When the story starts off, Luke is drowning in feelings of failure and insecurity. He meets Landon who promptly throws him a lifeline. And the two are fast friends. Like super fast. If romance moved this fast, I'd be complaining, but it was simply lovely to read about Luke falling more and more with each conversation and meeting until he realizes that he is, in fact, falling for a man for the first time in his life.
One of the things I really liked here was that there was a lack of ‘gay' panic. In fact, he seems to miss the ‘man' part of the equation all together and panics over the ‘Landon' part of it, instead. The ‘falling for my best friend' (which is a favorite trope of mine) part of it and the ‘falling for the dad of my son's best friend' part of it.
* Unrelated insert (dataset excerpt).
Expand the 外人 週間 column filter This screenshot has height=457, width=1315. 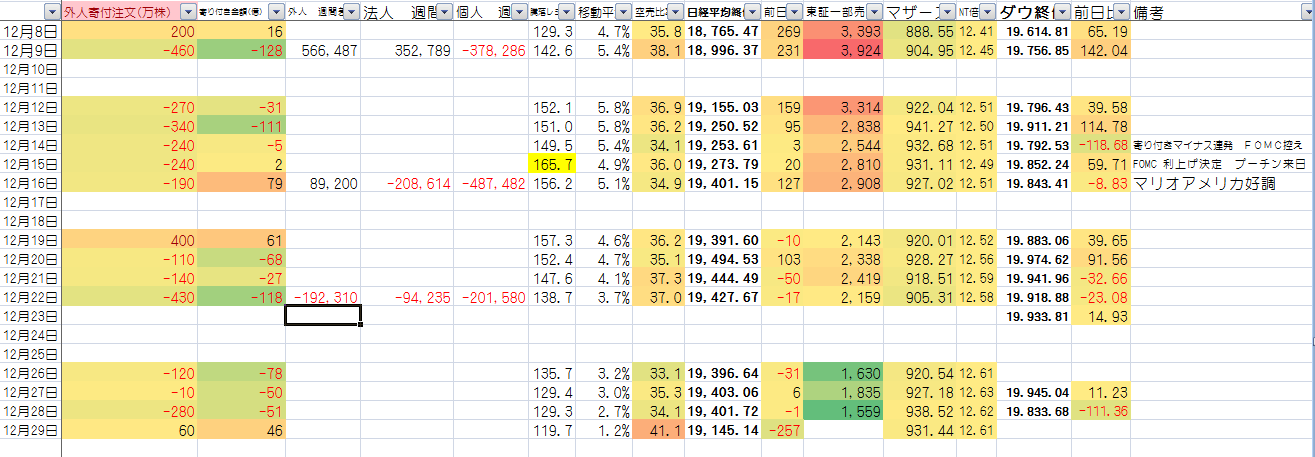350,12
Luke is desperate to be a good dad, despite the dead wife shaped wedge that was driven between them. (I don't usually like the ‘ex's are bitches' that some MLM books get, but with Riley, it worked okay for me. This was partially because it was/is super complicated and because we also deal with Landon'd ex who isn't a bitch.) And 95% of what he does is because/for Emmet.
So, when he realizes he's catching feelings for Landon - for the dad of his son's best friend - he freaks out. He also has a side of not wanting to mess up their friendship because there is no way that Landon could ever like him back. (The self recrimination is strong with this one.)
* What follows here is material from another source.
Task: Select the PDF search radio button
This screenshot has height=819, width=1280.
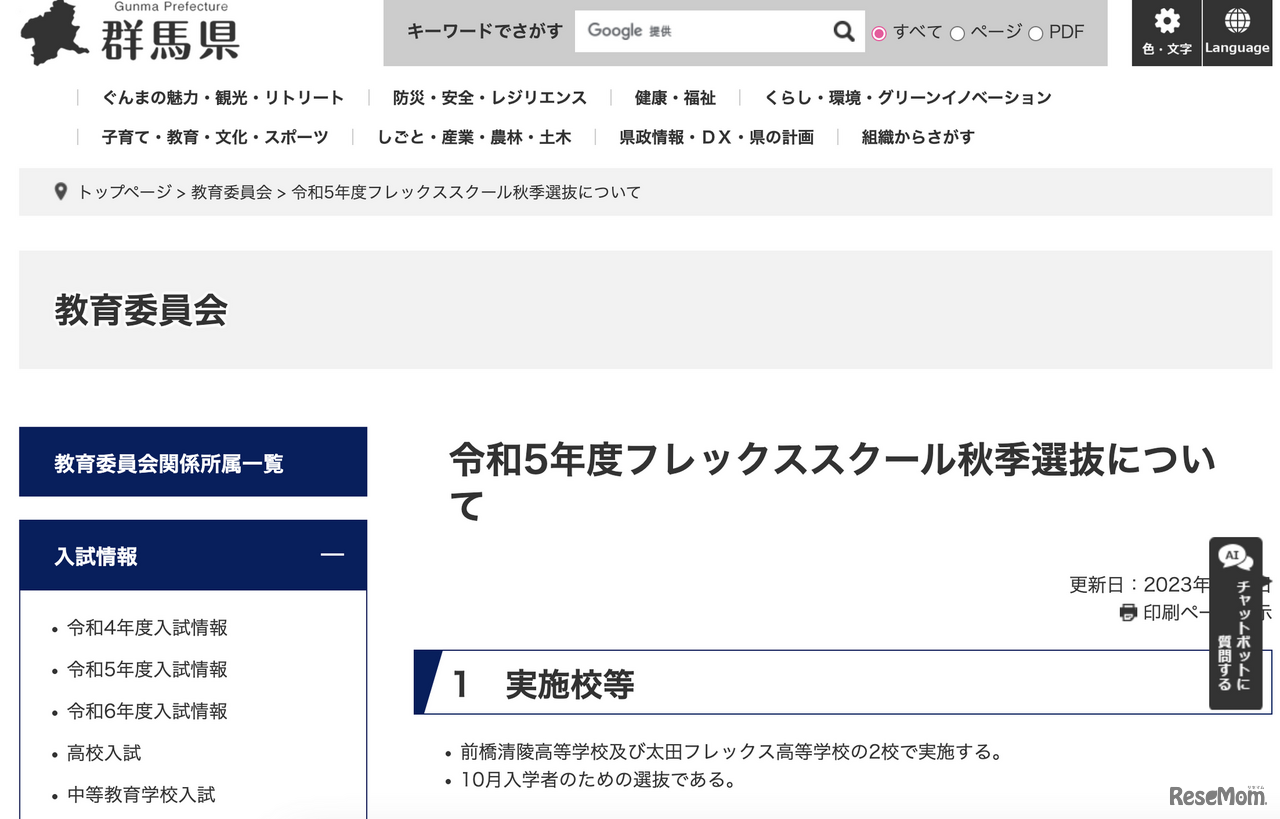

I don't usually like it when romances are only told from one perspective, but in this book, I'm actually glad we never get Landon's because I liked the slow, incoercible slide into feelings - and I think the first half of the book would have felt vastly different if we all knew that Landon was there already, waiting to catch Luke when Luke falls, as I suspected Landon fell first. (Also, Landon is not an enigma. Landon is very open and honest with Luke right from the start, so we really get to know him as well.)
So, with all of this stuff that I love, I was definitely planning on this book being a 2025 favorite, but then we reached one hundred pages that, honestly, bored me a little. It was just a lot of Luke and Landon making out and having sex and I don't know what it says about me that that is my least favorite part of a romance novel, but, yup, that's my least favorite part of a romance novel. (Pretty much all romance novels...)
Then the last hundred pages pulled it back for me. We had so much good family content, so much father-son content and so much football content. (Which, honestly, I know nothing about football. It makes no logical sense to my brain, but I didn't really feel lost and I might even understand it a little bit now.)
Couple final notes: This book ends the exact way I hate my romance novels to end. But...somehow, I didn't mind it. It works for the book and it didn't upset me the way these type of endings usually do.
This book is a bi-awakening. It is an ‘awakening' not a ‘realization' because Luke never felt this way before. There was no looking into his past and realizing that he repressed his feeling for other men before. Which I super appreciate. (I read a book once that was billed as ‘gay-awakening' and instead it was ‘gay-repression' and that was not what I signed up for.)
However, and your mileage my vary on this, the word ‘bisexual' was used I think once - when Luke was googling. Luke never says he's bisexual. Luke never says he's anything, besides in love with Landon, a man. He doesn't seem to need, want or care about a label. There is no ‘what does this make me?' angst. He's just in love with Landon.
I kind of liked it. I mean, I love the books where the person says ‘I'm bisexual' loudly and often. But Luke's just in love with Landon - and that's really as far as his thought process goes. I think Landon being a man is incidental to Landon being Landon. (Which, now that I write that, Luke might be pansexual.) And I like that for the romance.